A good history with simple tests such as ECG can give a clue to the diagnosis for syncope. In the history, it is important to differentiate between the following:
  1. Is the sensation described is a “sensation of movement without actual loss of consciousness?” If so, then this is due to vestibular or labyrinthine dysfunction and suggests vertigo.
  2. Is it a sensation of loss of balance with actual loss of consciousness? This occurs secondary to loss of joint sense, visual disturbances, etc.

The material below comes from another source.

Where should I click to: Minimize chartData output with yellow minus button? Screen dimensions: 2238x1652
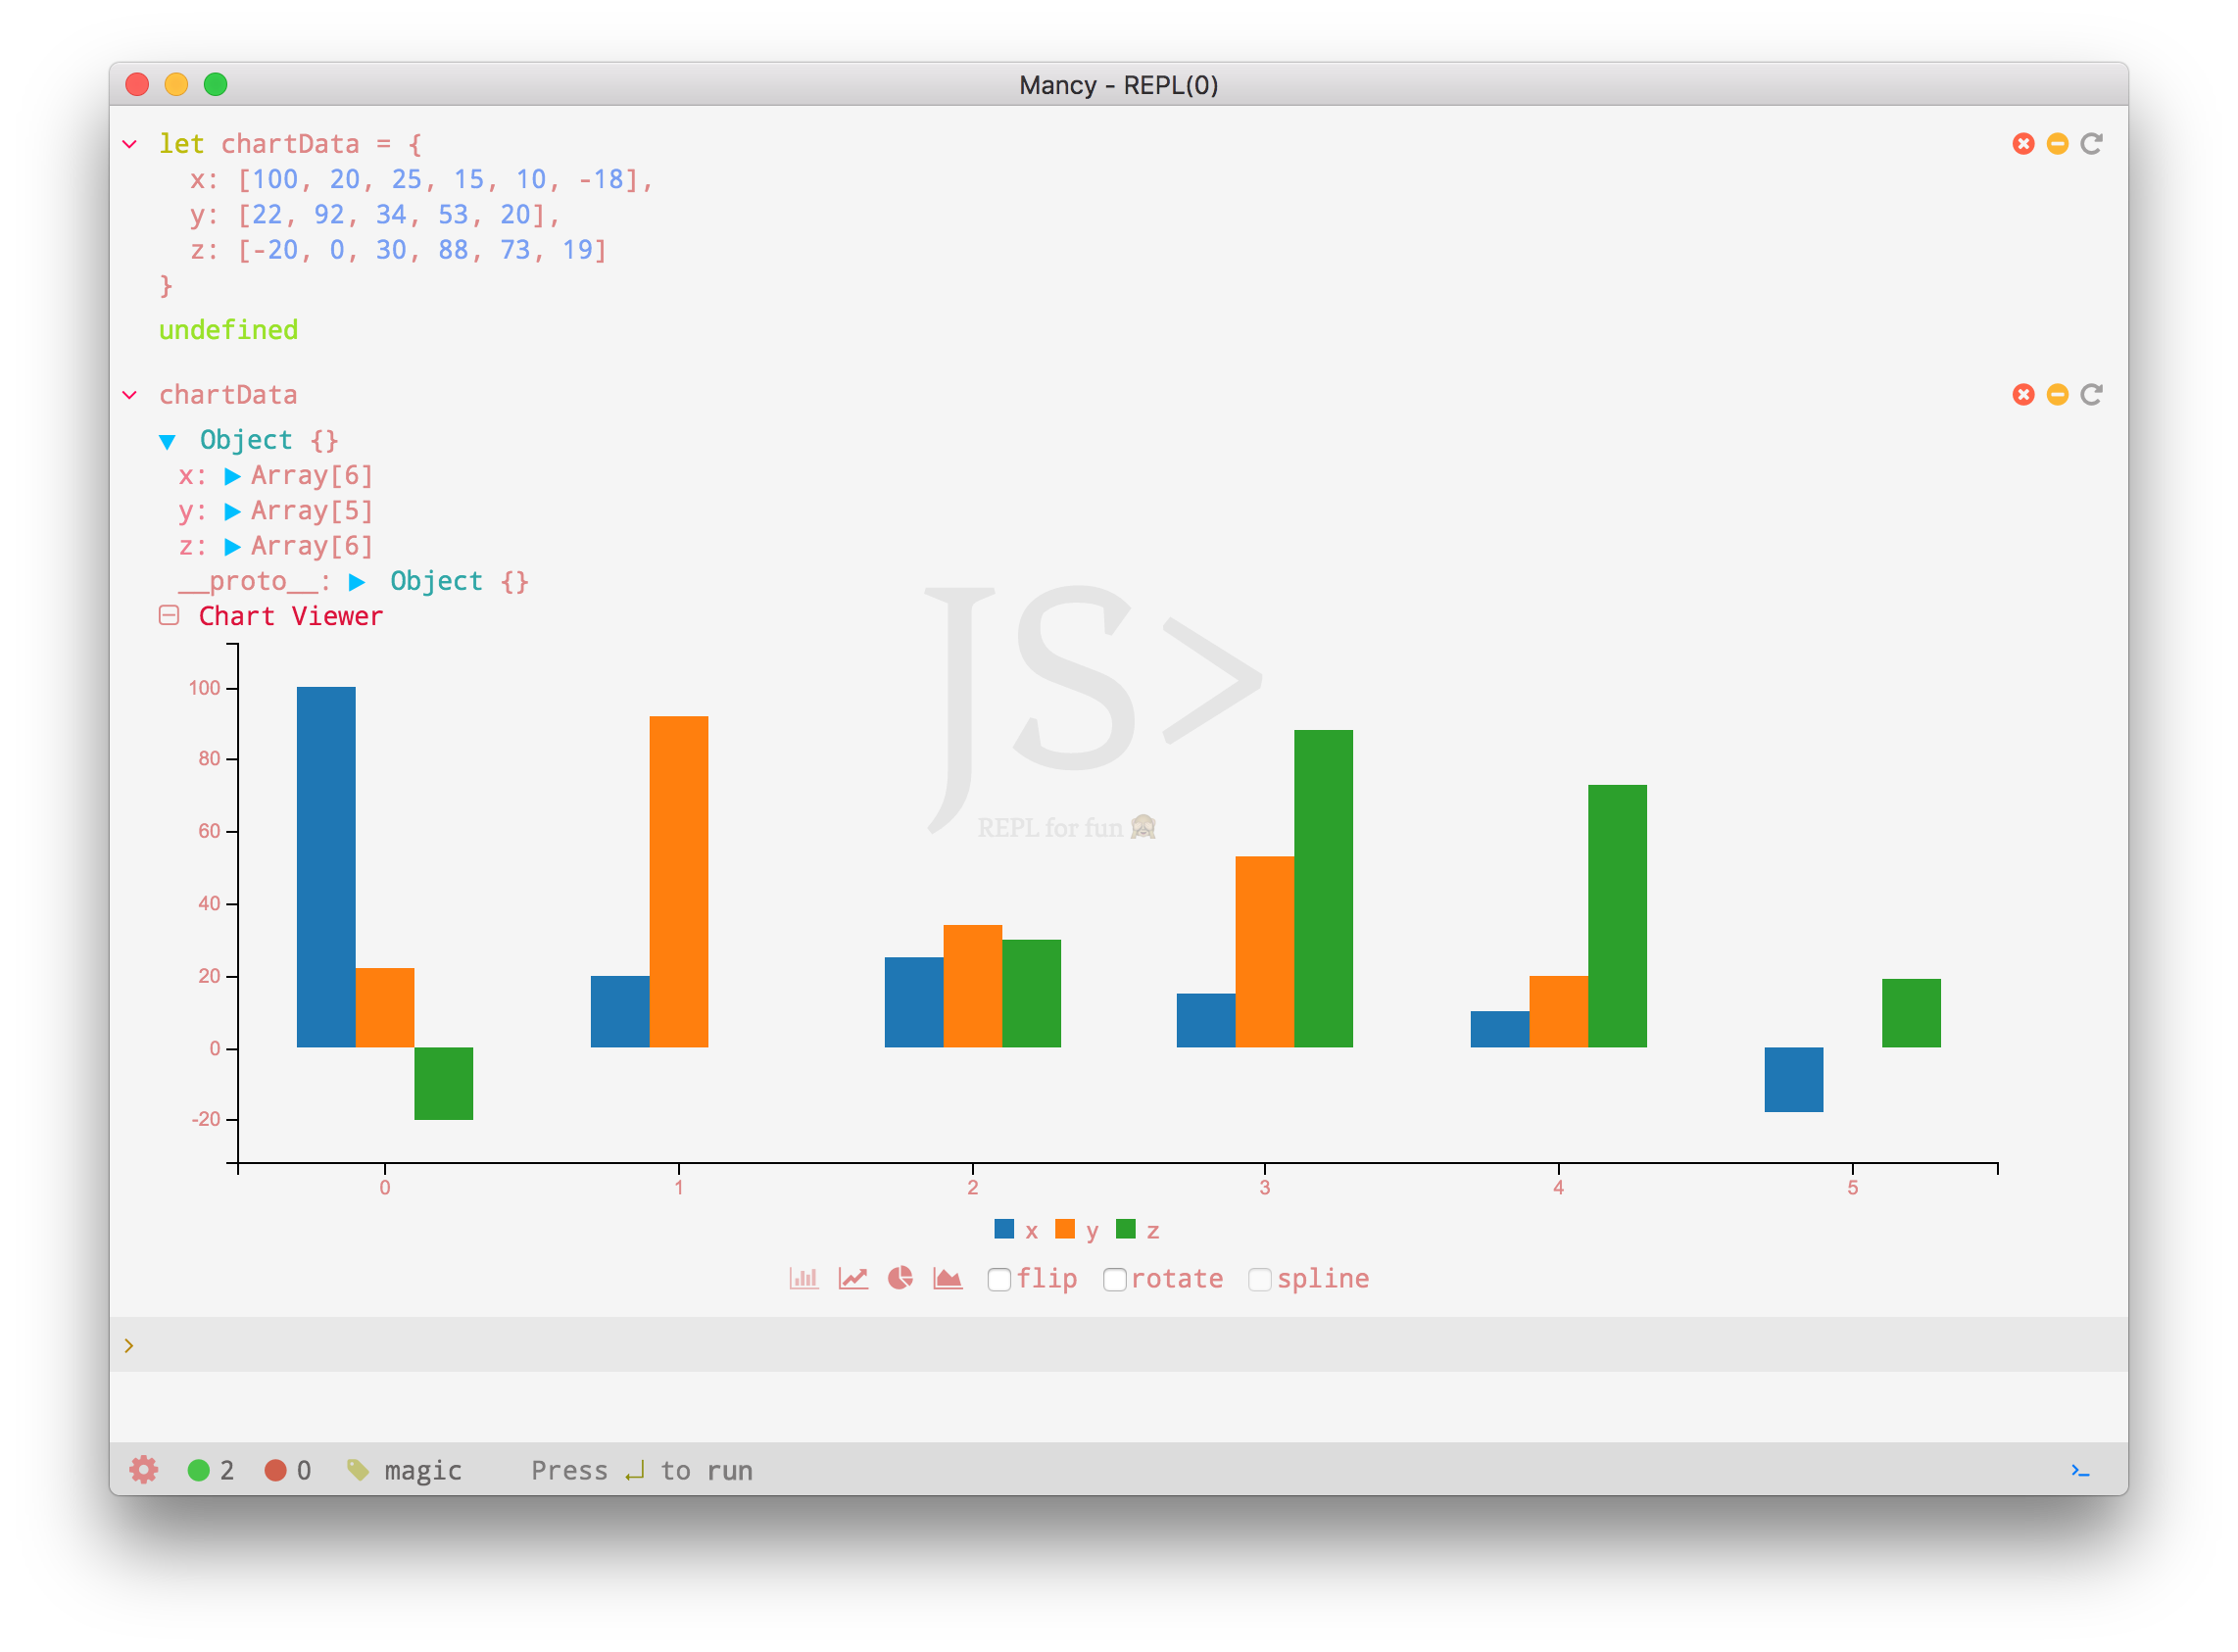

  3. In syncope there is reduced cerebral blood flow leading onto loss of consciousness or a sensation of lightheadedness which may precede the same.
 
History Taking
The following five points need to be taken in history:
  1. Preceding events: From the history, you must ask whether syncope happened after prolonged standing or seeing some unusual sight such as an accident, or turning the head, etc.
  2. Type of onset: The onset is sudden in arrhythmia and in seizures. It is gradual in vasovagal syndrome.
  3. Position at onset: This history is important because arrhythmia can happen in any position. However, vasovagal syncope occurs on standing for a long time.
  4. Postsyncopal clearing: Clearing of consciousness is gradual and takes a long time in seizures where as it is very brief in cardiac reasons.
  5. Associated events: Tongue biting, urinary incontinence are common with seizures.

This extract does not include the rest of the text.